Эльф аккуратно вывел своего вышколенного боевого жеребца из проулка и пристроил его рядом со Злыднем. Следом за ним выехали и стражники, пристально разглядывая троих всадников и комкая в руках поводья своих лошадей. Спокойно выпрямившись в седле, Алеор опустил руки с поводьями и взглянул в ответ. Капитан стражи дернулся, но все же открыл рот и заговорил:

— Кто вы такие, и почему в такую рань покидаете город?

— А на каком основании вы задаете мне эти вопросы? — без тени угрозы в голосе спросил эльф, и глаза стражника лихорадочно забегали по лицам всех троих путников. — Насколько я знаю, в городе можно двигаться беспрепятственно в любое время дня и ночи без того, чтобы сообщать о своих передвижениях страже.
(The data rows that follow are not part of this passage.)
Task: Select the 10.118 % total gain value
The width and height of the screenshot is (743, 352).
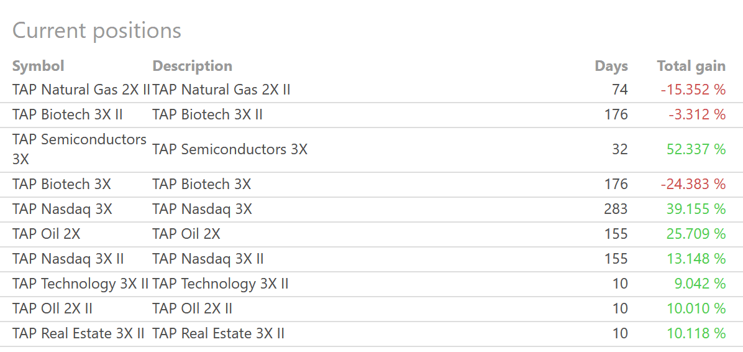Action: point(696,333)
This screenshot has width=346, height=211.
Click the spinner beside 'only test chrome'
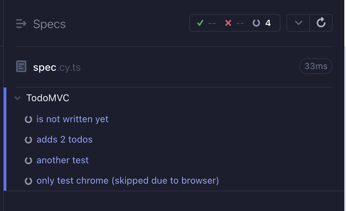[x=28, y=180]
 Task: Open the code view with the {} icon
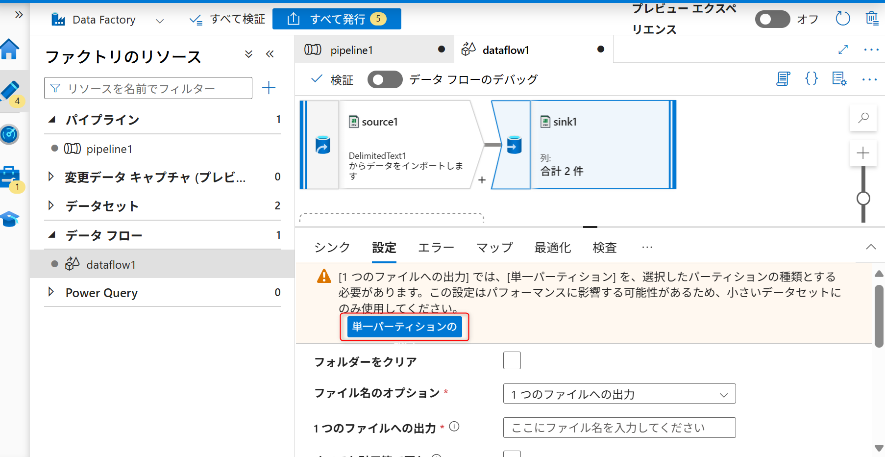click(x=811, y=78)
Или в Латре стало небезопасно?

— Стража охраняет покой города, — кадык капитана вновь дернулся, но он все еще держался, стараясь не ударить в грязь лицом на глазах своих подчиненных. Тем, впрочем, судя по их виду, больше всего на свете хотелось как можно быстрее убраться отсюда. Один комкал поводья так, что лошадь под ним затанцевала на месте, не понимая, чего хочет от нее всадник. Второй тяжело сглотнул и воровато обернулся через плечо, словно кто-то мог следить за ним. — Времена сейчас неспокойные, король и Лорд-Протектор мертвы. Поэтому мы должны знать, кто вы и куда едете.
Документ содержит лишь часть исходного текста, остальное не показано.